Design Goals - World War I Centennial

Design Goals

The World War I Centennial Commission has established the following Design Goals to inform competition participants and the general public of the aspirations for the World War I Memorial. The selected design will undergo further review by several regulatory and advisory bodies, including the National Capital Memorial Advisory Commission, the U.S. Commission of Fine Arts, the National Capital Planning Commission, and the District of Columbia State Historic Preservation Office.

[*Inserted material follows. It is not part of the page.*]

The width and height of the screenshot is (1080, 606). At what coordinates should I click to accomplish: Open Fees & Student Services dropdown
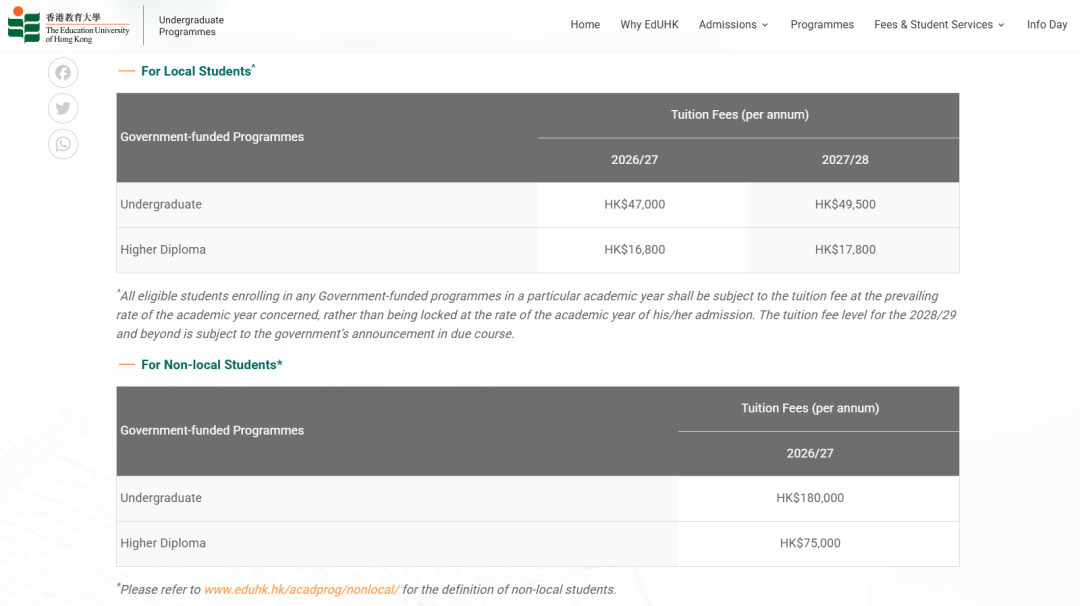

  1. Pershing Park will be a national World War I Memorial, in contrast to today's park that only incidentally includes a small memorial to General Pershing and the American Expeditionary Forces under his command.
  2. The Memorial should honor the heroism and valor of the American servicemen and women who served, fought, and died in
    World War I, and should commemorate the tragedy and magnitude of loss suffered by the United States in the conflict.
  3. The Memorial should be timeless and meaningful for future generations, which can be achieved through appropriate
    interpretive elements including (but not limited to) figurative or other sculpture, traditional monument forms, and relevant quotations or other texts relating to American participation in World War I. The Memorial shall not list names of individual servicemen and women who served or were killed in World War I.
  4. The Memorial should balance a sense of enclosure and dignity with openness and visibility that is inviting to passersby.
  5. The Memorial should provide open views of the U.S. Capitol Building, respect the Pennsylvania Avenue National Historic Site, the Pennsylvania Avenue viewshed, and be contextual with adjacent sites including Freedom Plaza, the Federal Triangle buildings, Sherman Park, the Treasury Building, the White House Grounds, and the historic Willard and Washington Hotels.
  6. The Memorial should recognize and relate to its urban context. Because of its location and its role as both a Memorial and a park, the Memorial should play a part in public and private activity patterns in the immediate area.
  7. Pershing Park currently includes a variety of existing elements, including the existing Pershing Memorial, which is a contributing feature of the Pennsylvania Avenue National Historic Site. To generate a visionary design concept for the World War I Memorial, competitors should thoughtfully consider the range of appropriate enhancement strategies and transformation options—preservation, alteration, relocation, demolition—for addressing the Park's physical elements and integrating the existing Pershing Memorial elements and new commemorative features into the site.
  8. The Memorial should be designed primarily as open space; buildings or conditioned indoor space such as a ranger contact station, public restrooms, bookstore, or concession pavilion are strongly discouraged.
  9. The Memorial should be designed to be constructed at a cost no greater than $20-25 million, to be operationally sustainable, and to minimize maintenance requirements over time.
  10. The Memorial should adhere to principles of Universal Design and environmental sustainability.